Из заметок Волкова на книгу «Мученики ленинградской блокады» особенно ложится один эпизод, раскрывающий, а также – помогающий понять состояние детей, пораженных травматическим переживанием и безучастно лежащих на кроватках детского дома в блокадном Ленинграде. Олег Волков, подвергнутый заключению в годы тотальных репрессий (не в связи в какой-то значимой виной) на определенном этапе был помещен в изолятор (вот он – опыт изоляции!)

 

О изоляции также см. в третьей части данной статьи в главе «Преодоление травматического опыта и христианская парадигма» [19].

Ссылки на другие материалы об опыте людей по сохранению своей идентичности в условиях изоляции см. в начале данной части 2.3.

 

Олега, помещенного в изолятор, изредка выводили на прогулку в огороженный двор. И хотя сходить и подниматься по ступенькам крыльца ему было трудно, он все торопился выйти, чувствуя, что нельзя «поддаться искушению лежать, не утруждая себя». Он чувствовал, что здесь речь идет о позиции, которую он «должен отстаивать как можно дольше, защищая свою жизнь».

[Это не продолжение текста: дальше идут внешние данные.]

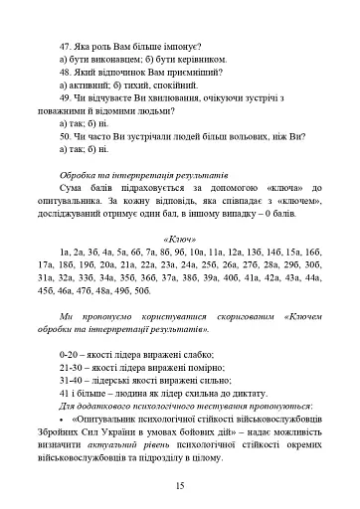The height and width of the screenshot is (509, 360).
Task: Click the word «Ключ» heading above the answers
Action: (179, 240)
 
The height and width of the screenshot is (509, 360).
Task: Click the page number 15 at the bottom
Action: (179, 485)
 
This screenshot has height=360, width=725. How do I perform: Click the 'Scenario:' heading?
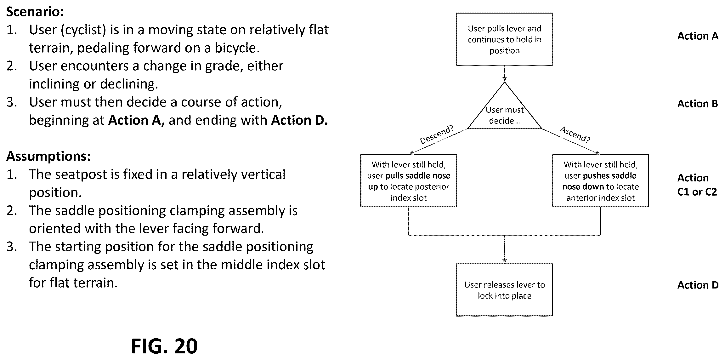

В период изоляции Волков констатировал, что не умел подняться мыслями и душой над заботами, сосредоточенными вокруг проблемы выживания. Чем труднее ему давалась реализация движения, тем большей выдержки требовалось от него, чтобы сохранить до вечера кусочек хлеба. Тем полнее его сознание занималось темой напряжения мышц, работающих во время движения, и темой употребляемых им для реализации движения усилий воли. «Ни о чем другом уже не думалось и не мечталось».

Недоразумения и разочарования, относящейся к пайке еды и к обеденному ритуалу сопровождались драмой и трагедией. Например, взять хотя бы историю, относящуюся к получению горбушки хлеба. Горбушка выдавалась заключенным по очереди, и каждый ревниво караулил свою горбушку. «И какими же исступленными сценами сопровождались и самые пустяшные заминки! Ожидавший получить ее утром уже с вечера нервничал, тревожился: вдруг на камеру не достанется ни одной горбушки или, на грех, попадется вовсе сырая, с мягкими корками?»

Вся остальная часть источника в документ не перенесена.